Research Paper Volume 13, Issue 14 pp 18033—18050
β-amyloid monomers drive up neuronal aerobic glycolysis in response to energy stressors
- 1 Department of Drug and Health Sciences, University of Catania, Catania 95125, Italy
- 2 Institute of Crystallography, National Council of Research, Catania Unit, Catania 95126, Italy
- 3 Department of Chemical Sciences, University of Catania, Catania 95125, Italy
Received: April 26, 2021 Accepted: July 9, 2021 Published: July 21, 2021https://doi.org/10.18632/aging.203330
How to Cite
Copyright: © 2021 Santangelo et al. This is an open access article distributed under the terms of the Creative Commons Attribution License (CC BY 3.0), which permits unrestricted use, distribution, and reproduction in any medium, provided the original author and source are credited.
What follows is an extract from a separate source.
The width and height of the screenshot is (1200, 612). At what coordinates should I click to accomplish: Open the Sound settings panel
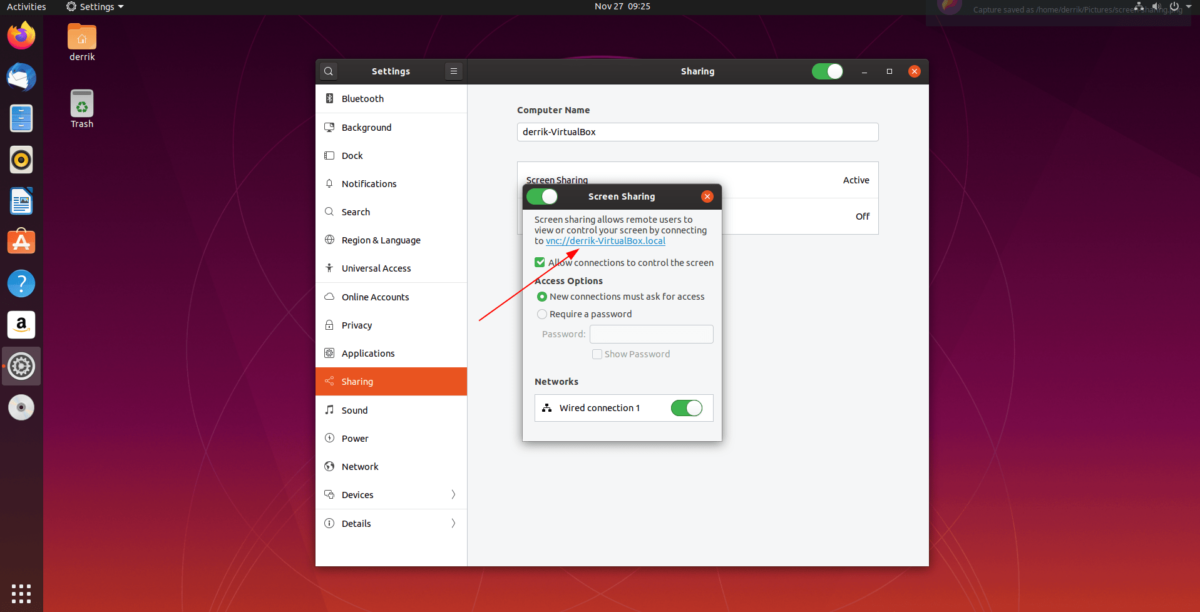356,410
Research on cerebral glucose metabolism has shown that the aging brain experiences a fall of aerobic glycolysis, and that the age-related loss of aerobic glycolysis may accelerate Alzheimer’s disease pathology. In the healthy brain, aerobic glycolysis, namely the use of glucose outside oxidative phosphorylation, may cover energy demand and increase neuronal resilience to stressors at once. Currently, the drivers of aerobic glycolysis in neurons are unknown. We previously demonstrated that synthetic monomers of β-amyloid protein (Aβ) enhance glucose uptake in neurons, and that endogenous Aβ is required for depolarization-induced glucose uptake in cultured neurons. In this work, we show that cultured cortical neurons increased aerobic glycolysis in response to the inhibition of oxidative phosphorylation by oligomycin or to a kainate pulse. Such an increase was prevented by blocking the endogenous Aβ tone and re-established by the exogenous addition of synthetic Aβ monomers. The activity of mitochondria-bound hexokinase-1 appeared to be necessary for monomers-stimulated aerobic glycolysis during oxidative phosphorylation blockade or kainate excitation. Our data suggest that, through Aβ release, neurons coordinate glucose uptake with aerobic glycolysis in response to metabolic stressors. The implications of this new finding are that the age-related drop in aerobic glycolysis and the susceptibility to Alzheimer’s disease could be linked to factors interfering with release and functions of Aβ monomers.